The Pros & Cons Of Expanded Best Picture Nominations

Yesterday's announcement that next year's Academy Awards will feature 10 Best Picture nominees instead of 5 certainly put a jolt into a day that was otherwise light on entertainment news (unless philandering governors with valid passports count as "entertainment"), but now that the initial chorus of "who cares" and "oh I don't know, this could be cool" has subsided, it's probably worth taking a moment to consider the ramifications of the new Oscar reality.

First, the standard disclaimer: Yes, the Oscars are largely meaningless. Sometimes the winners are worthy, but most often actors and producers and directors are invited to the podium for reasons largely unrelated to their superiority. Still, it's fun to speculate each year on who might win and why, and there are some ways that the Oscars matter. The telecast and the hoopla surrounding it draws attention to some smaller films, and when done right, the show serves as a kind of advertisement for movies themselves. The conventional wisdom holds that the Academy is making this change in order to sneak a few more popular movies onto the show, which will give the general public more of a rooting interest, and thus perhaps bring the Oscar ratings back up to pre-cable-fragmentation levels. If this proves true, it could potentially bring a fresh set of eyeballs to some low-budget movies that could use the attention.

But if making the Oscars more viewer-friendly is the goal (and no one at the Academy has said as such, I hasten to add), then there are two ways the new Oscar order could backfire. First off, the extra five slots could easily end up being filled out by still more dreary middlebrow fare—or movies already nominated in the animation, documentary and foreign-language categories—instead of the big box office hits.

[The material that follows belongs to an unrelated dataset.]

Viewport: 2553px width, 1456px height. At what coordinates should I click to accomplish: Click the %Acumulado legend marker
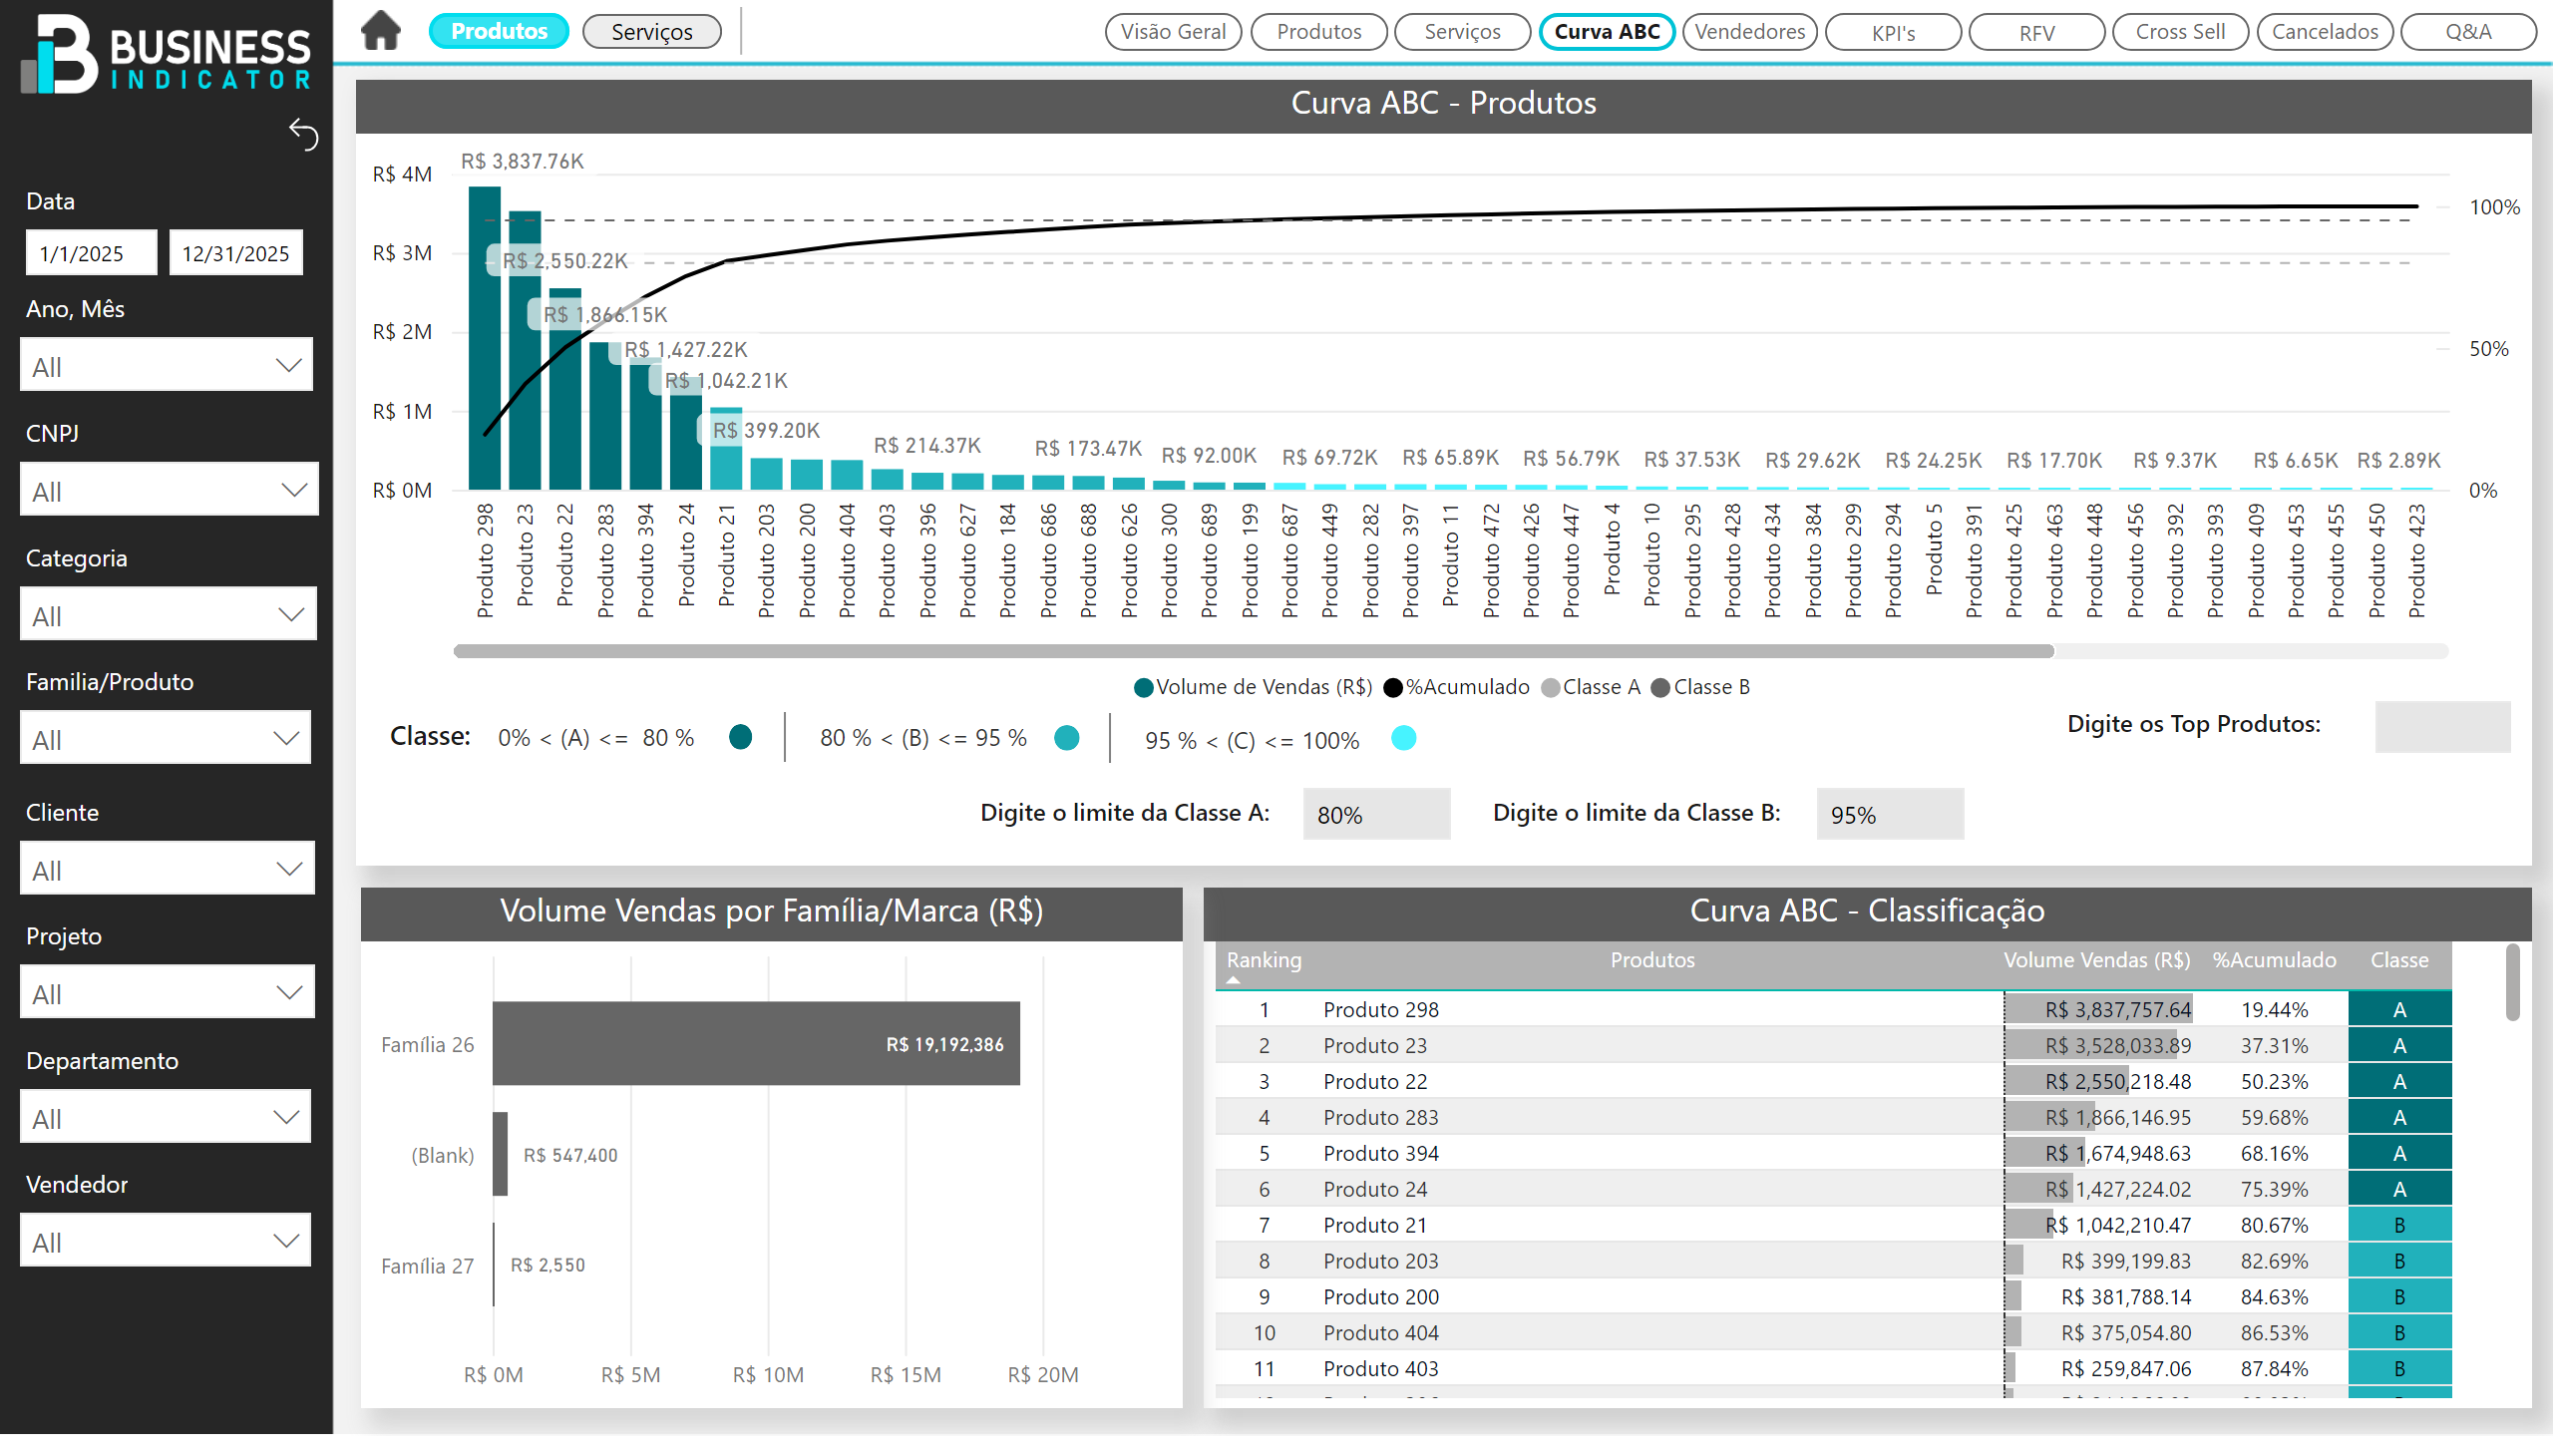1392,688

Second off, the odds are likely to be stacked against the "extra" movies, which means viewers who tune in exclusively to root for Star Trek (or whatever) are bound to become as frustrated with the Academy as more art-minded movie buffs are every year.

Also, consider what adding more nominees might do to the voting patterns. One of the problems with the Oscars every year is that by the time the telecast rolls around, months of best-of lists and other award shows have led to a fair amount of fatigue with the recurring set of winners. In theory, giving the Academy members more choices might lead to upsets, since it'll allow the voters to veer away from the frontrunners everyone's already sick of. In actuality, what's more likely to happen is that all the dark horses will beat each other back, and the frontrunner will become even more of a foregone conclusion.

Some have already speculated that widening the field will cheapen the ultimate award, but I don't see it that way. If anything, beating nine contenders instead of four offers a smidgen more legitimacy to the winner. It doesn't mean that the Best Picture winner will more likely be the best movie of the year—let's not get crazy here—but there will be fewer nominees getting votes just because an Academy member can't find anything else on the list that he or she likes. The Oscar voters will be expressing more of an actual preference, not just making a reluctant choice.

Does the wider field diminish what it means to be a nominee? Maybe a little. I'm sure there'll be speculation in the entertainment media—and their attendant comment sections, ahem—about which five nominees are the real nominees, and which are the extras. Some will point to the Best Director nominees as the cue, but since the Top 5 in those categories almost never line-up, that's not exactly fair. Either way, some nominees will be scoffed at. Loudly.

But you know what? That kind of scoffing and speculating may turn out to be the best thing about this change. If it gets people talking about the Oscars, that's good for the show. And if it gets people visiting websites that handicap the Oscars, that's good for those sites. Many movie news site survive largely because of the revenue generated by movie studios placing ads for Oscar hopefuls. More readers—and more hopefuls—means more ads, which means those sites may be able to weather the rough economic times.

And with more Best Picture slots open, studios and indies alike could be pushing harder to get their movies seen. What does that mean to you, the home viewer? It might—just might—mean that some smaller movies get longer runs in the big city arthouses, and even end up finding their way into the hinterlands. Everyone knocks the taste of the Academy (and often with good reason), but it's not like everything that gets nominated is dowdy and self-serious and simplified. And it's certainly true that plenty of excellent movies contend for the honor of contending each season. More of those excellent-but-low-priority movies may put up more than just a token campaign, and as a result, the average movie fan may become more aware of them, and may even get to see them.

Doubling the number of Best Picture nominees may seem like no big deal—and in the grand scheme of things, it really is no big deal—but it's going to give people who write about movies and people who love movies a lot more to talk about in the months to come. This small change may end up having a deeper impact than you might think.